[Records contained in a dataset]

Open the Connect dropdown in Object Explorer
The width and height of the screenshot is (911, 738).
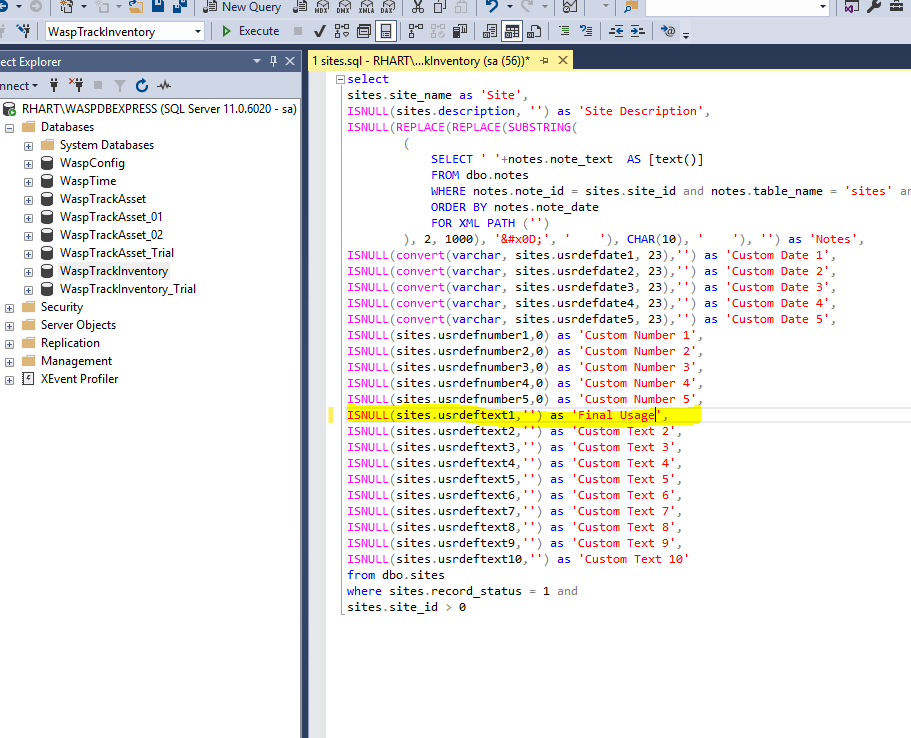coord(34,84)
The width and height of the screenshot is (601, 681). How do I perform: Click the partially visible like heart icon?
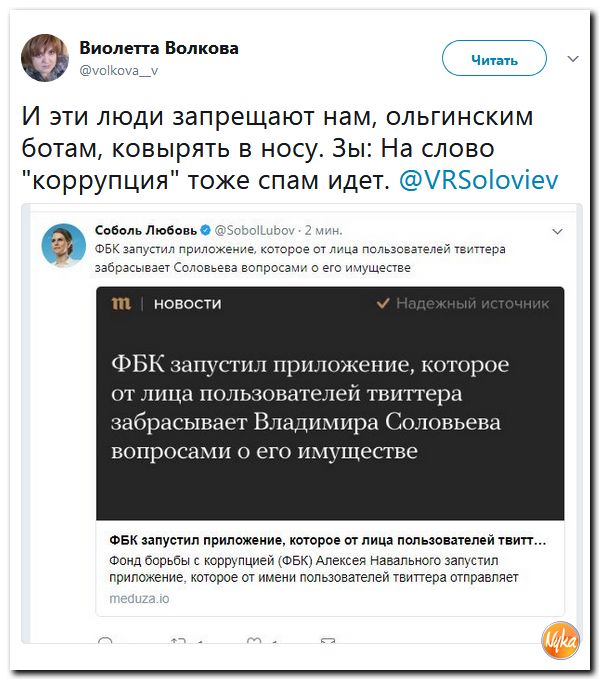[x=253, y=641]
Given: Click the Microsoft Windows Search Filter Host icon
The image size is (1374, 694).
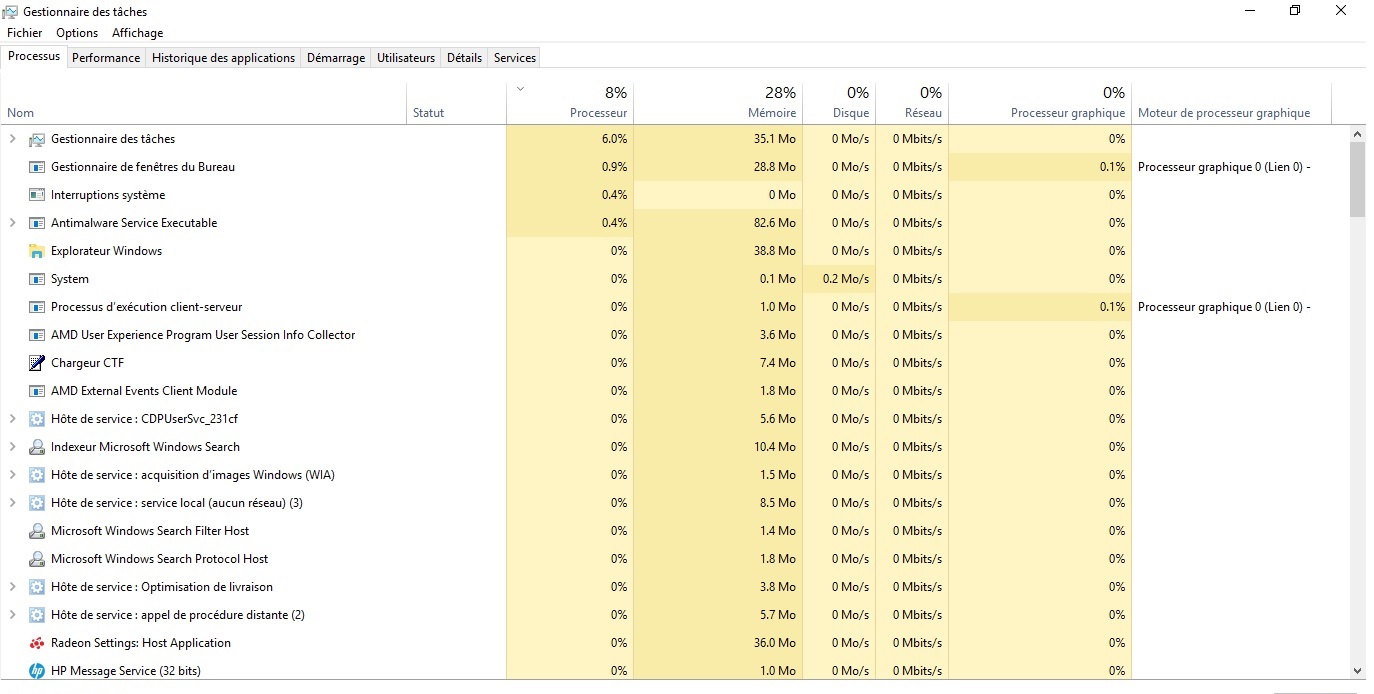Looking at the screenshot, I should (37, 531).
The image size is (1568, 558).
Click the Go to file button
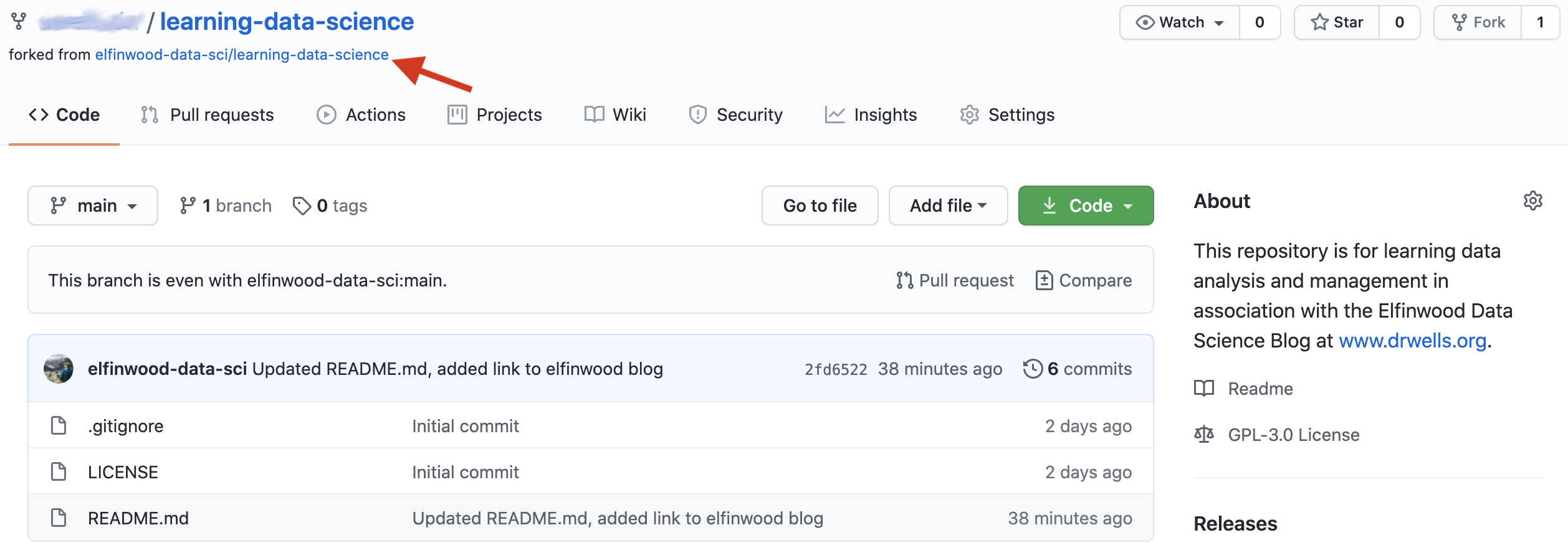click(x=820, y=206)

EXERCISE: Please restate word for word each line from the one containing "The width and height of the screenshot is (601, 681)." to the end of the data above, without the pictures.

EXERCISE RESPONSE:
The width and height of the screenshot is (601, 681). How do I perform: Click the partially visible like heart icon?
[x=253, y=641]
Given: Click the Microsoft Windows Search Filter Host icon
The image size is (1374, 694).
Looking at the screenshot, I should (37, 531).
The image size is (1568, 558).
Click the Go to file button
click(x=820, y=206)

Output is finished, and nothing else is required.